このまましゃがんでいても状況はなにも変わらない。だけど足は歩きすぎて痛いし、これ以上迷ってしまうのも避けたい。そろそろ本当に泣いてしまいそうになった時、まるでタイミングをはかったかのようにケータイが鳴った。お母さんからだ。「もしもし、どうしたの。お母さん」「あんた今どこにいるの?佳主馬くんが探してるって」やっぱり、迷惑をかけてしまっていたんだ。「私、今どこにいるかわからない」「…やっぱり」電話越しにお母さんが溜息を吐く音が聞える。「…あの、お母さん」「いいのいいの、あんたが方向音痴なのはわかってるから。佳主馬くんにあなたの電話番号教えていい?」「え…それは、いいけど」「そう、じゃあね」お母さんはまるで捲くし立てるみたいに電話を切った。今度は私が深い溜息を吐く。どうして私って…こんなにダメなんだろう。佳主馬くんに迷惑かけっぱなしじゃないか。冷え切ってしまった指で、自分の目元を冷やす。こんなに長い間外にいたのに、どうして目頭は熱いんだろう。どうしても、涙が止まらない。

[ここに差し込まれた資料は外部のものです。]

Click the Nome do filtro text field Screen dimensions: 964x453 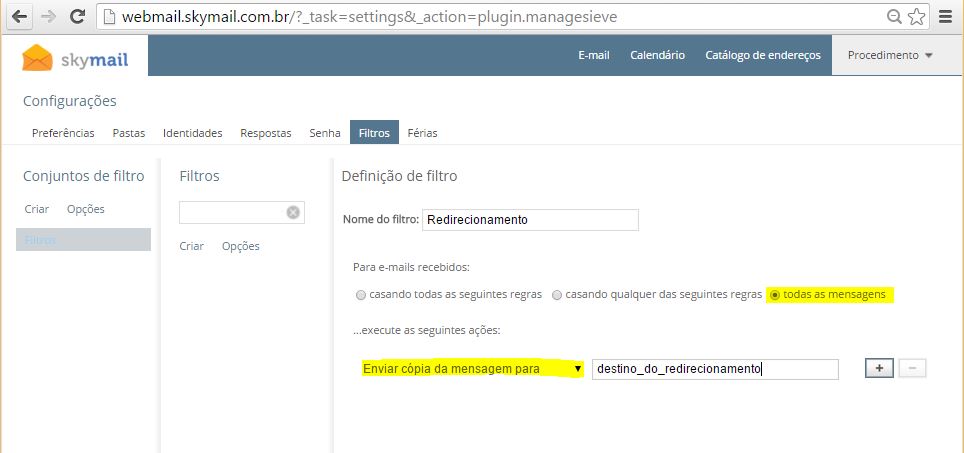tap(530, 219)
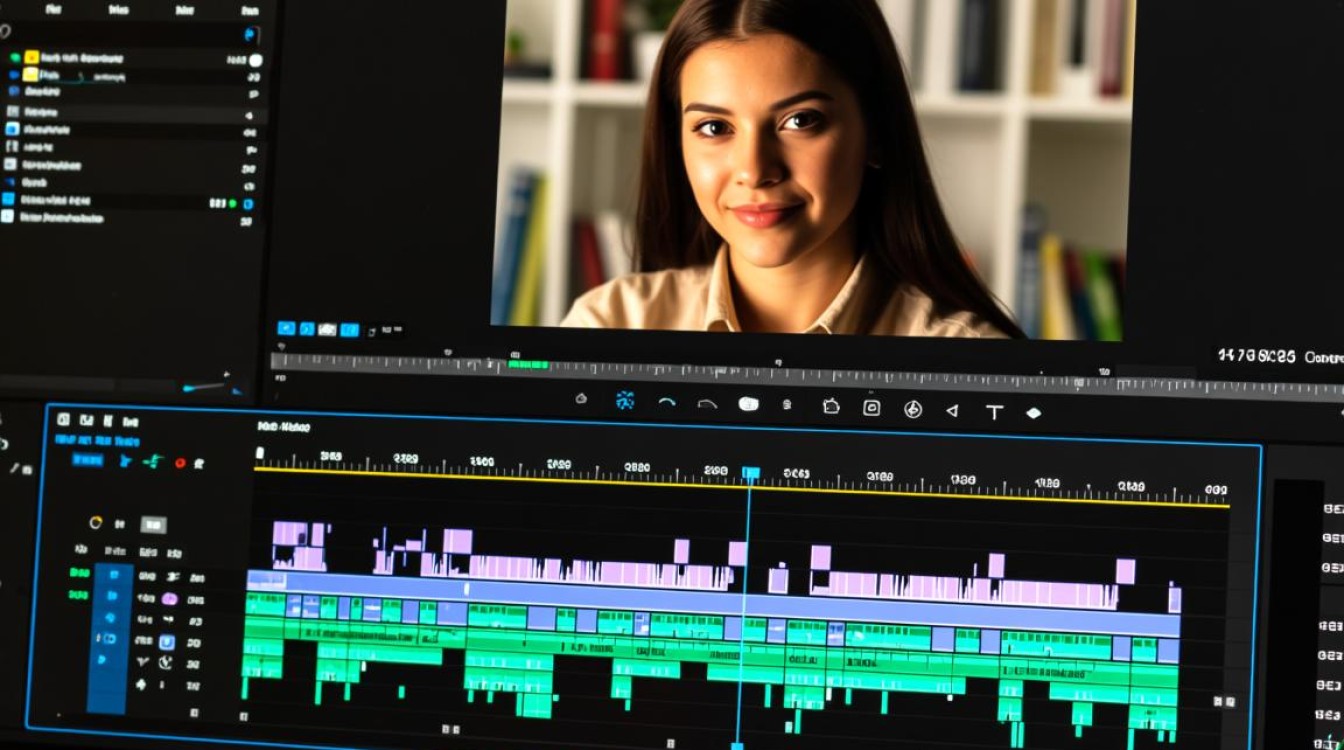Click the highlighted blue button under timeline tabs
The image size is (1344, 750).
tap(87, 460)
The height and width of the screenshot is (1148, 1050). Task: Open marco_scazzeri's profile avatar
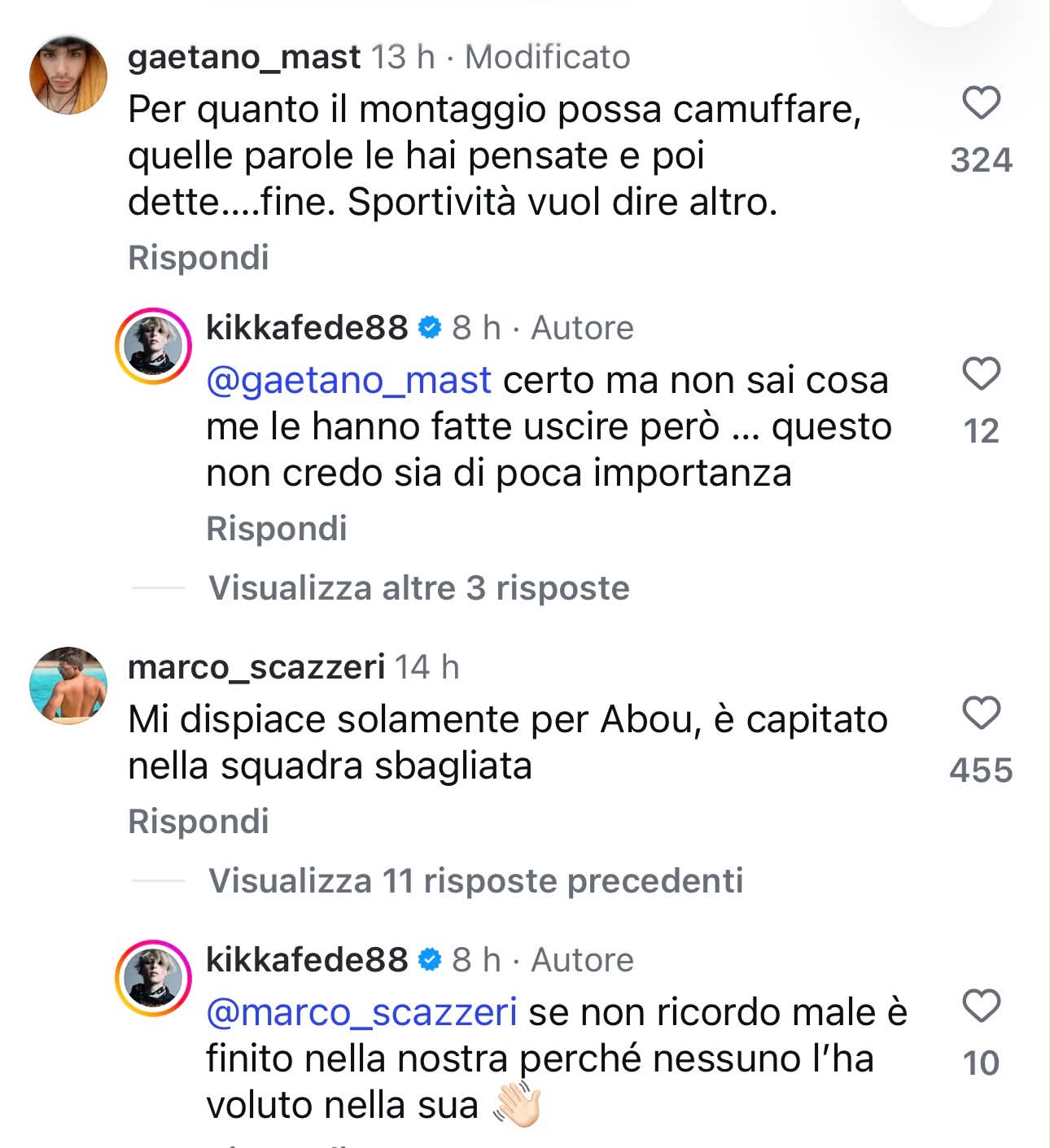tap(68, 685)
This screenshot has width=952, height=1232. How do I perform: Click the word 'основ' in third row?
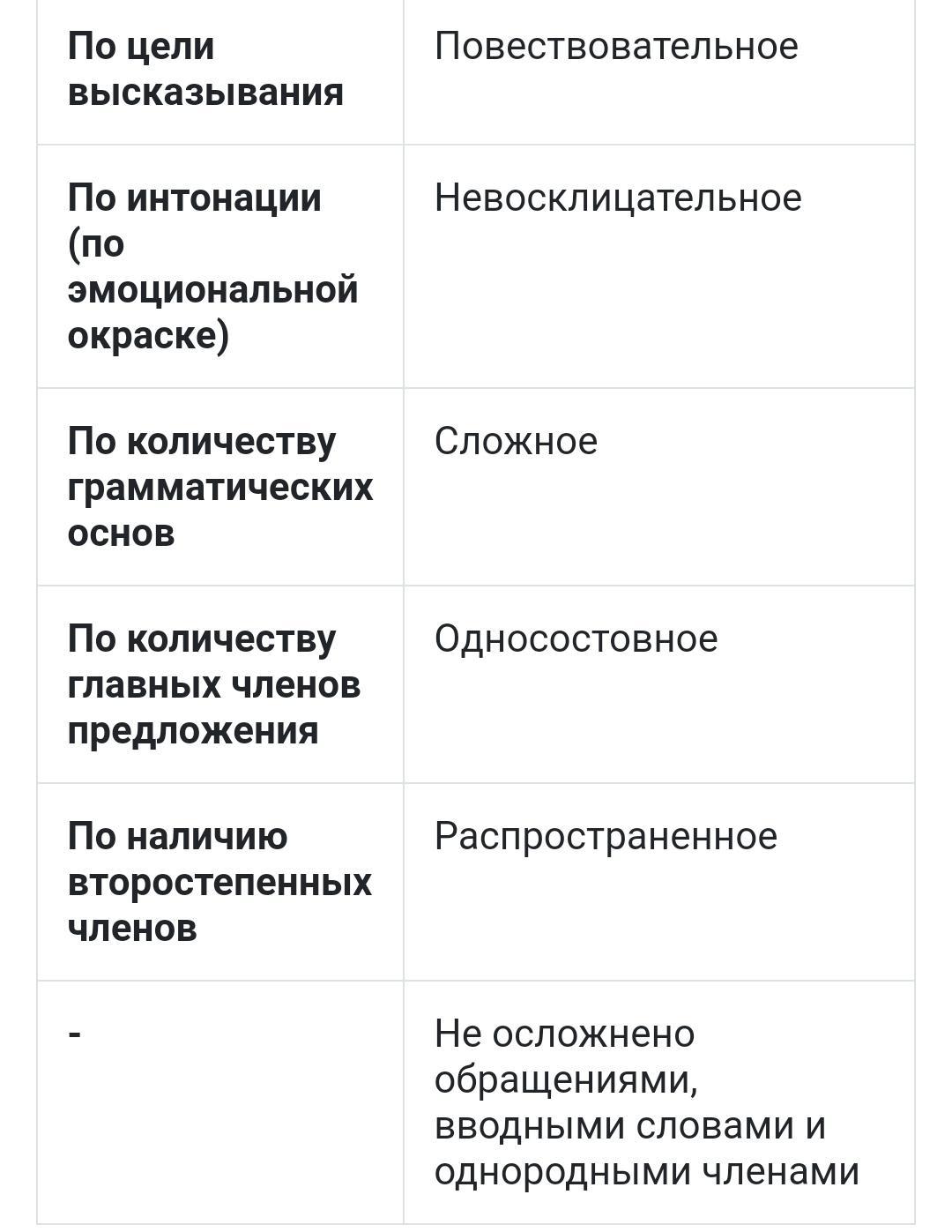point(121,533)
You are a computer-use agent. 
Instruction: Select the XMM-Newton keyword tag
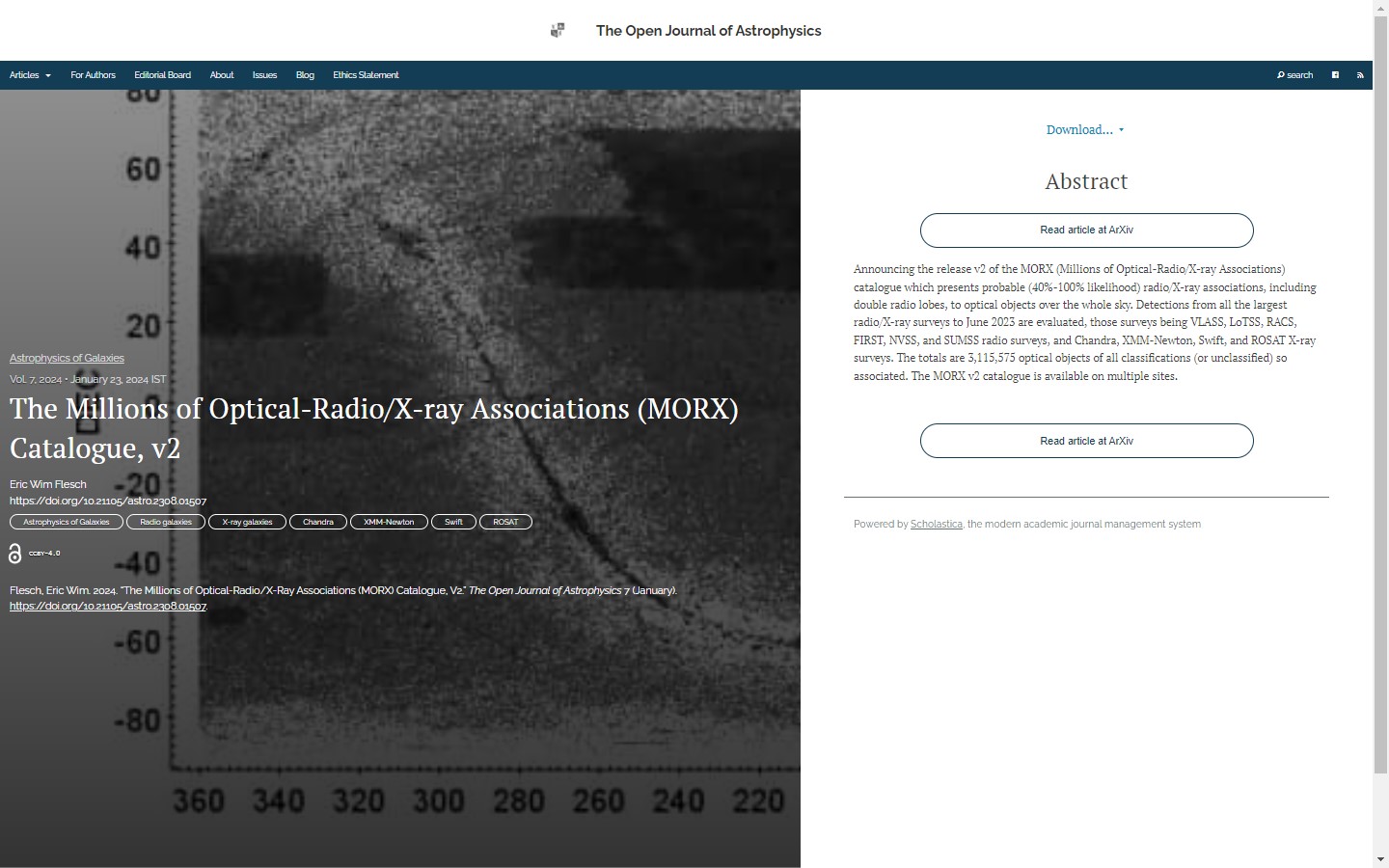click(389, 522)
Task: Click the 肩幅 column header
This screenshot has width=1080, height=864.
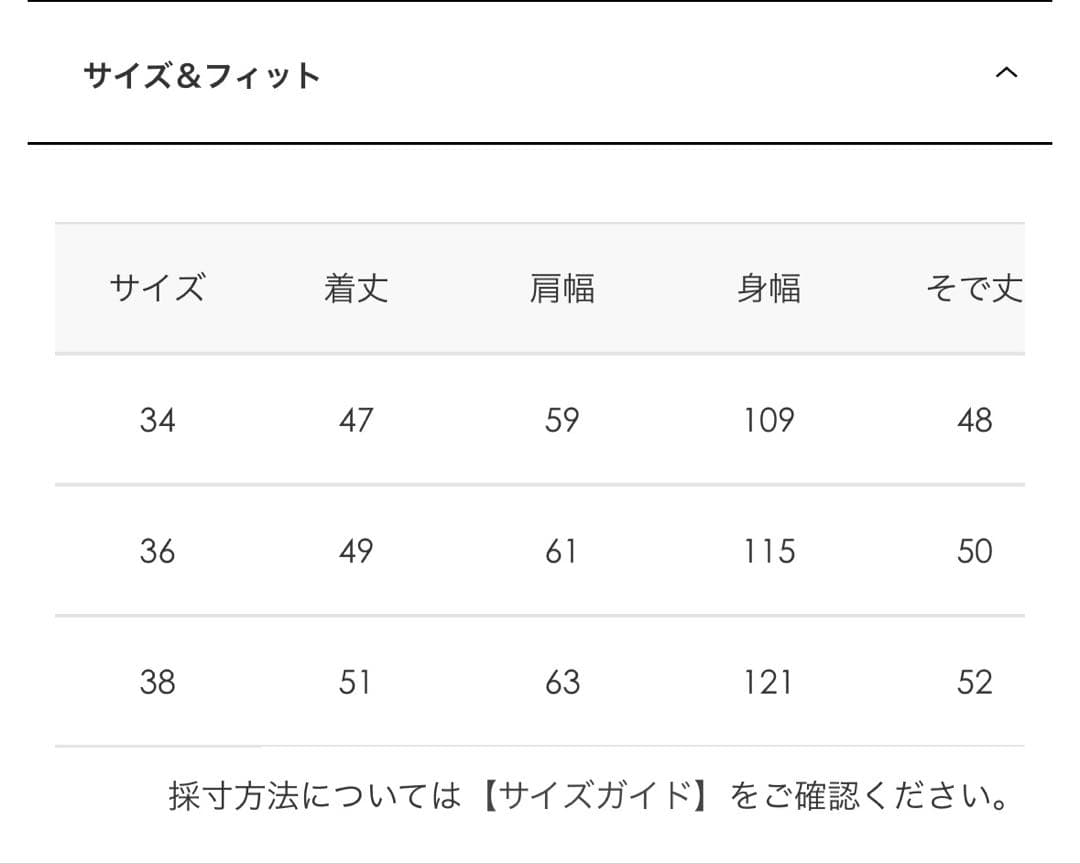Action: [x=561, y=289]
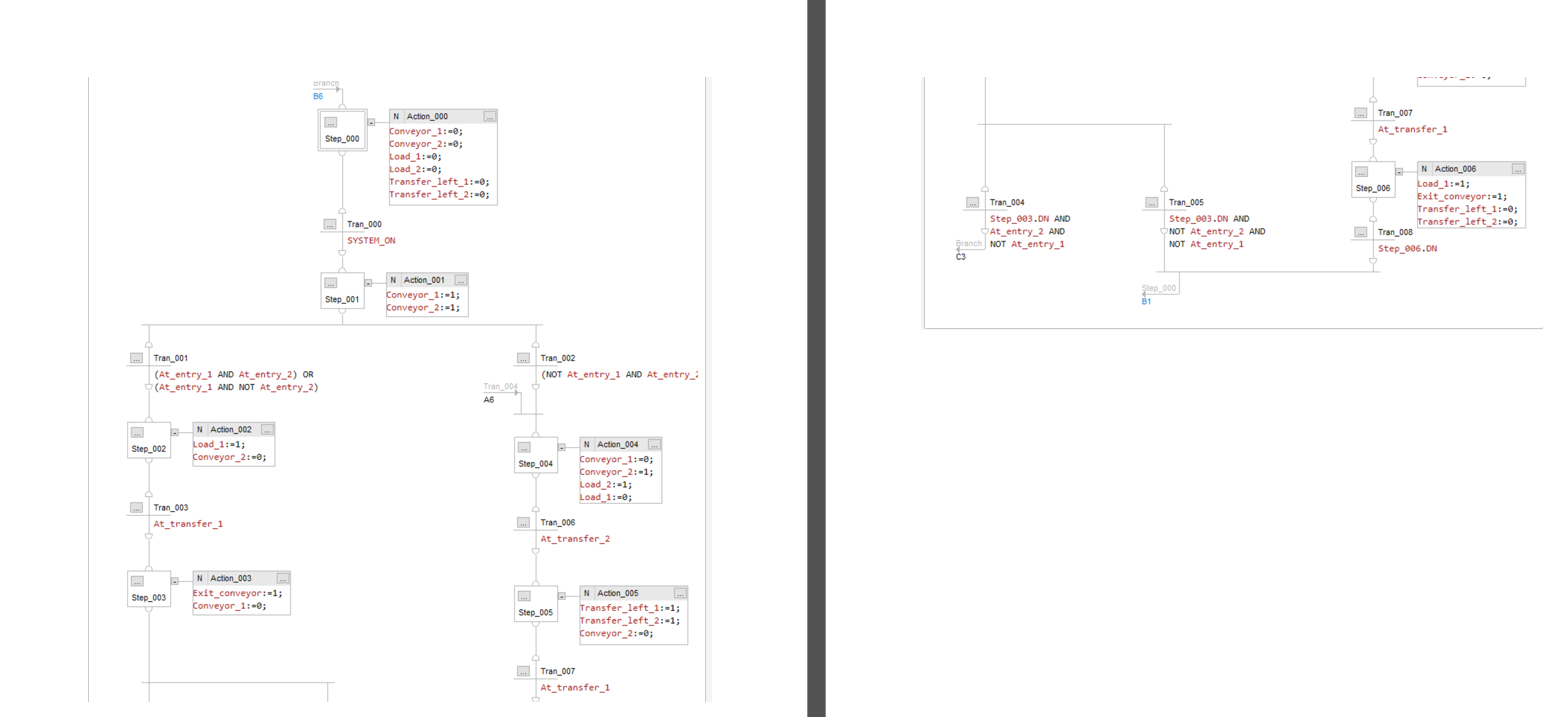1543x717 pixels.
Task: Select the SYSTEM_ON condition text under Tran_000
Action: pos(370,240)
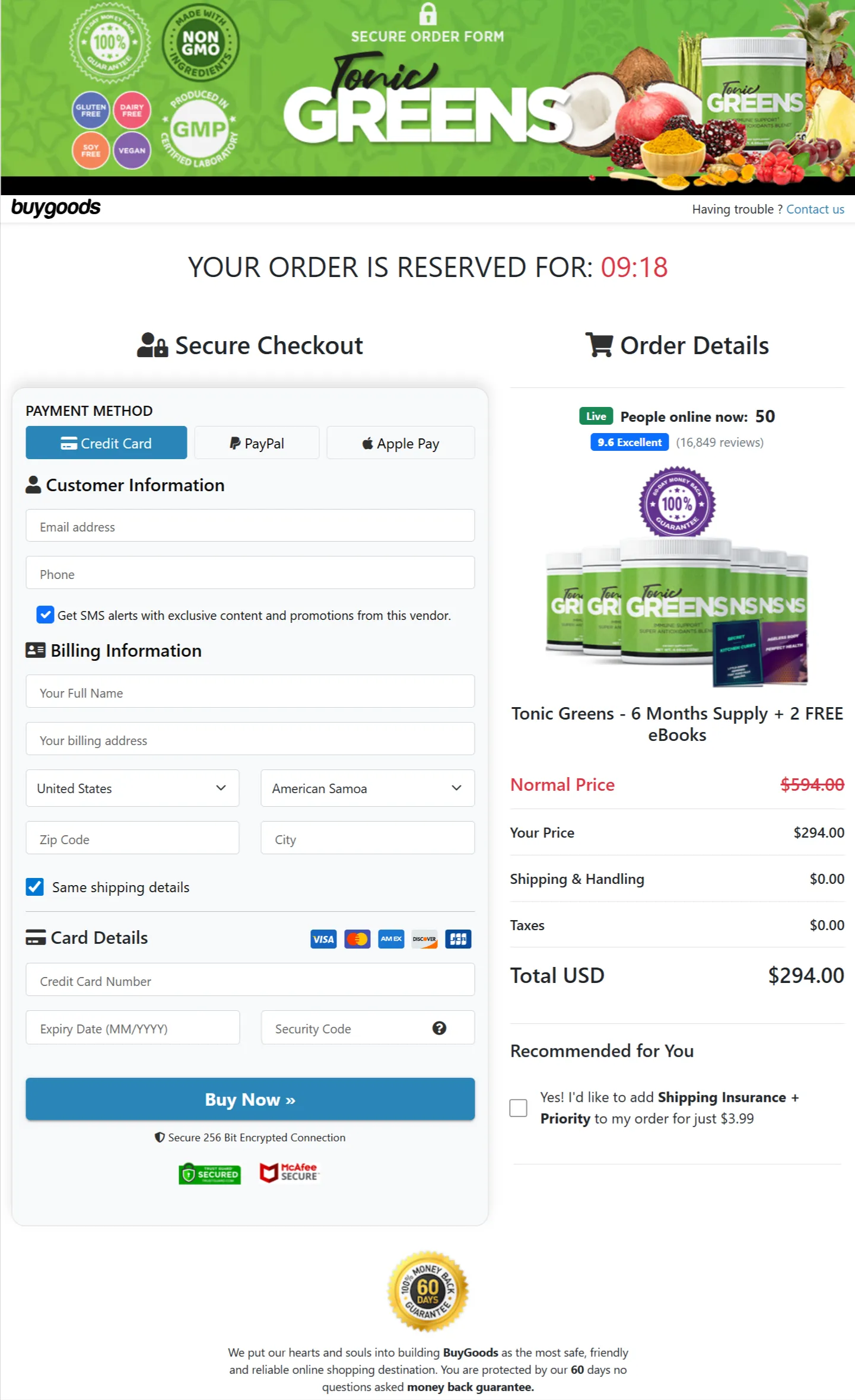Image resolution: width=855 pixels, height=1400 pixels.
Task: Uncheck Same shipping details
Action: (34, 887)
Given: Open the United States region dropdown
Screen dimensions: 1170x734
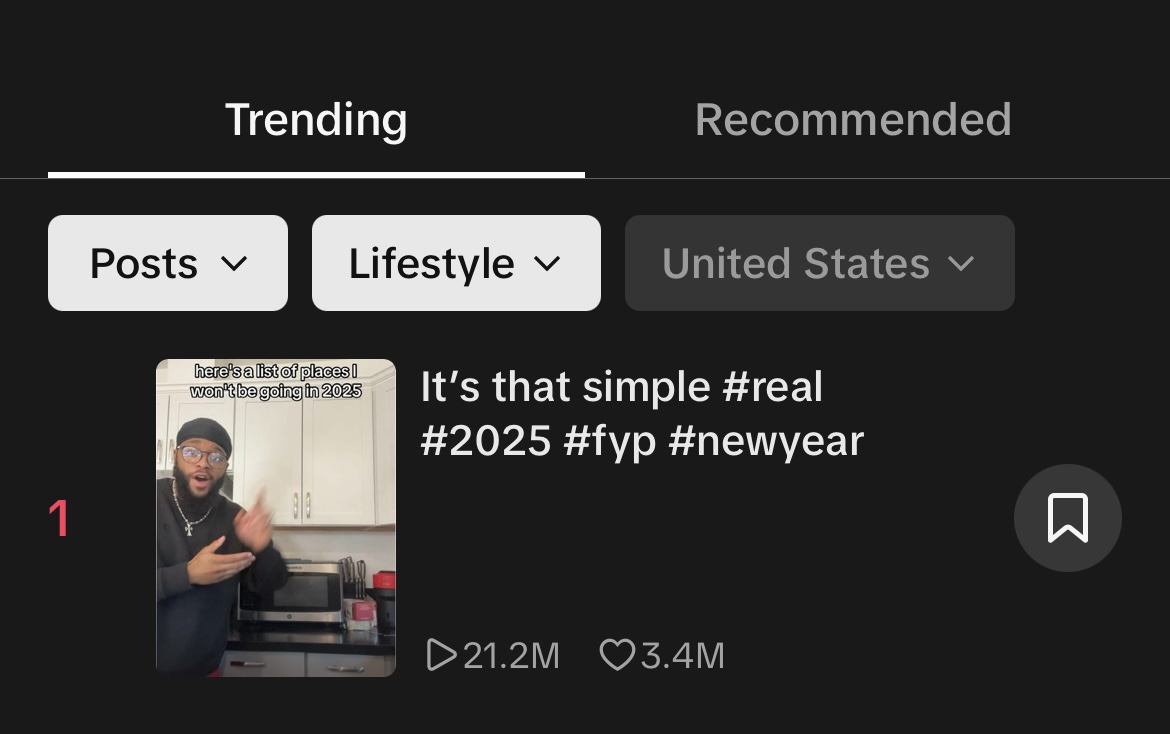Looking at the screenshot, I should click(819, 263).

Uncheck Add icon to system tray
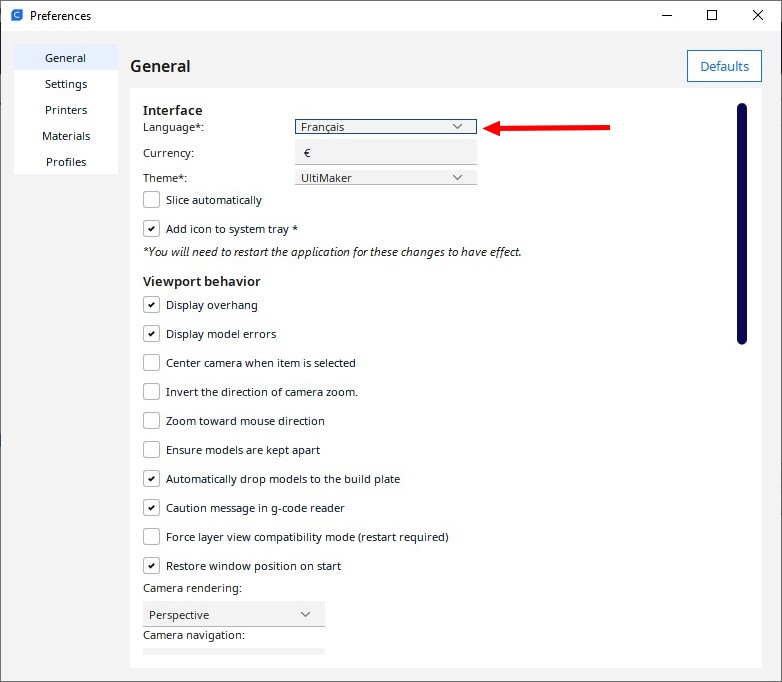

嗚咽を洩らしそうになりながら、うずくまって泣いていると、またケータイが鳴った。きっと佳主馬だ。涙を拭って、深呼吸してから通話ボタンを押した。すぐに切羽詰ったような佳主馬くんの声が聞える。

「名前!?どこにいるの!」
「えと…よくわかんない、けど、住宅街にいる」
「目印になるようなものは?」
「うーん…すぐそこに公園がある。割と大きい公園」
「わかった。すぐ行くから、通話は切らないで」
「う、ん」

なんだか凄く安心する。佳主馬が来てくれるって思うと、今までの不安な思いも全て忘れられてしまう自分に驚いた。